Q. I am 49 and had a bone density scan done since osteoporosis runs on my mother’s side of the family. The results showed that I have borderline osteoporosis. I am now taking Fosamax, calcium supplements and estrogen. I am also trying to get more exercise, especially walking.

I read somewhere that there’s a substance in tea (perhaps tannic acid) that inhibits the body’s ability to absorb calcium. I am a tea drinker, but I will cut back on my tea consumption. I hate having to give up tea entirely and would like to indulge myself on the weekends.

What if I take calcium tablets in the morning and don’t drink tea until lunch? Basically, I want to time my tea consumption so it would not interfere with calcium absorption. Can you help me with this strategy?

A. You are correct that tannins in tea can alter mineral absorption, but iron is affected more profoundly than calcium. If you take your calcium at breakfast and have tea at lunch or in the afternoon, there should be no problem.

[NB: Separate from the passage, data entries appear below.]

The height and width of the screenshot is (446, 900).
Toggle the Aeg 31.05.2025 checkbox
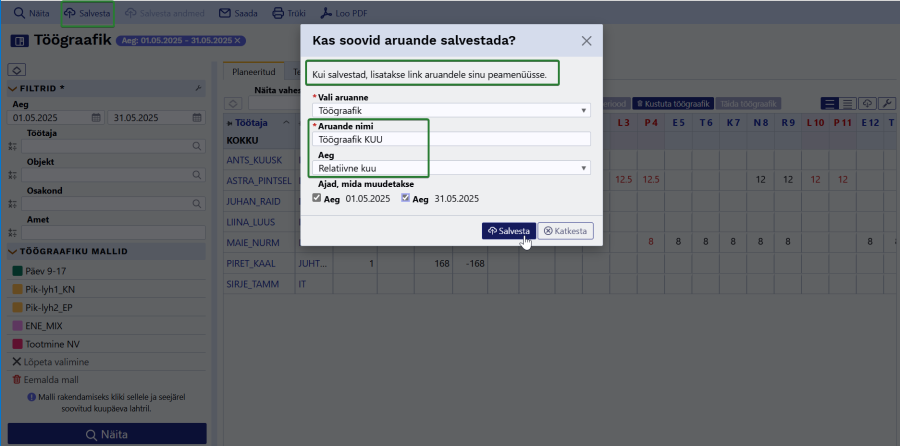(x=406, y=198)
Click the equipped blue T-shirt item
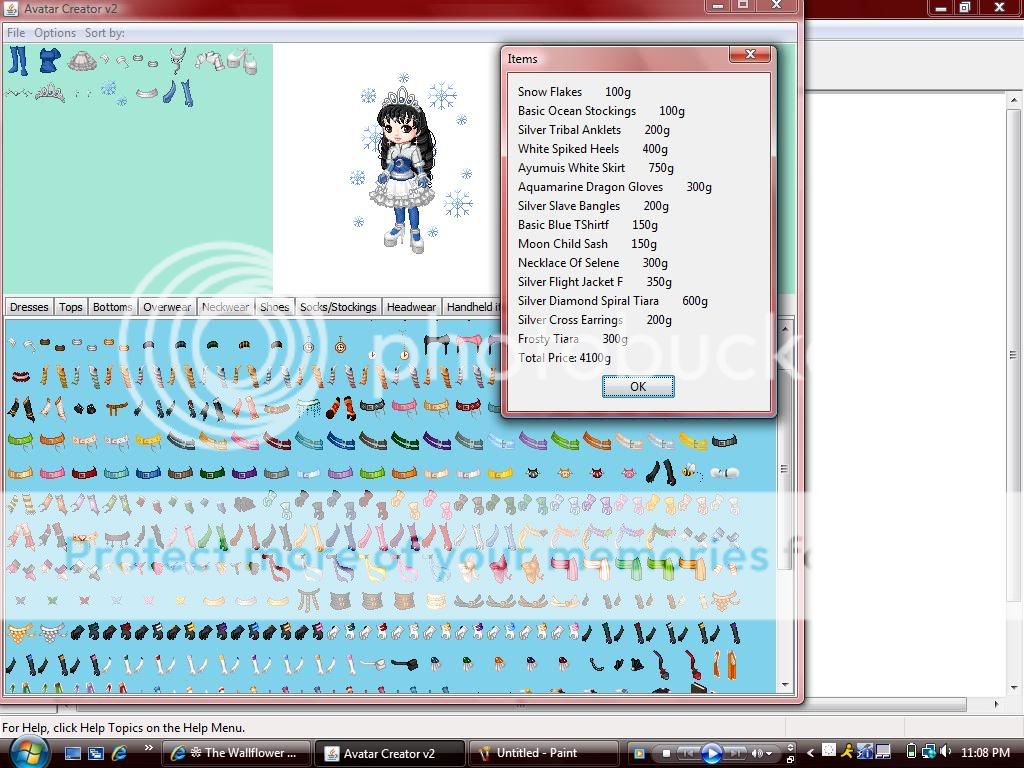This screenshot has height=768, width=1024. 49,61
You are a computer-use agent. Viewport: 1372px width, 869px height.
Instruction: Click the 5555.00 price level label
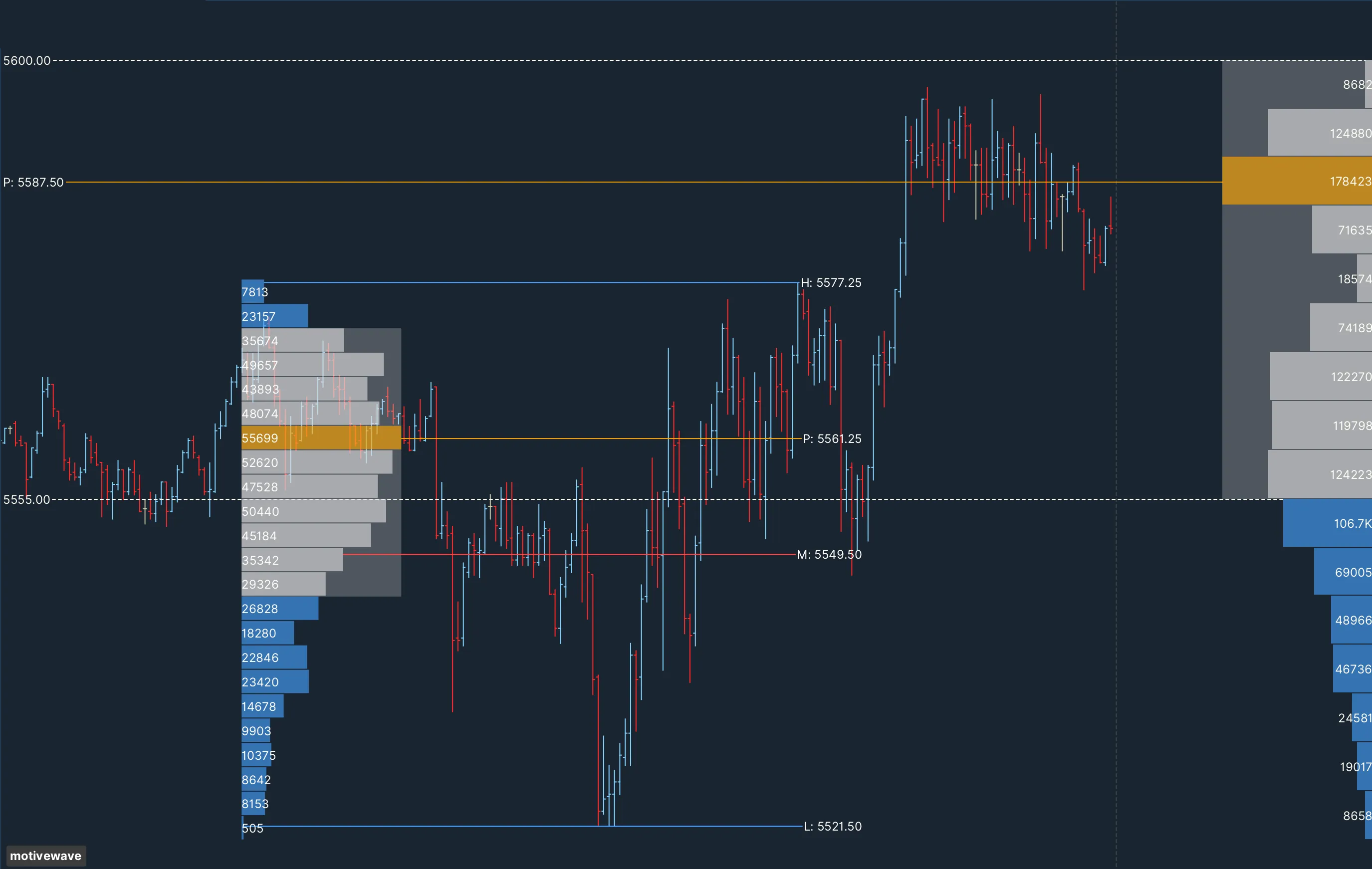(27, 500)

Calcium may not be all that it has been cracked up to be when it comes to bone health. The research is contradictory as to whether calcium will prevent osteoporosis. There is even some reason to believe that too much calcium may be hard on the cardiovascular system and increase the risk for heart attacks. More details here.

Fosamax is susceptible to interactions with foods, supplements or beverages. Be sure to take it with plain water at least half an hour before swallowing anything else.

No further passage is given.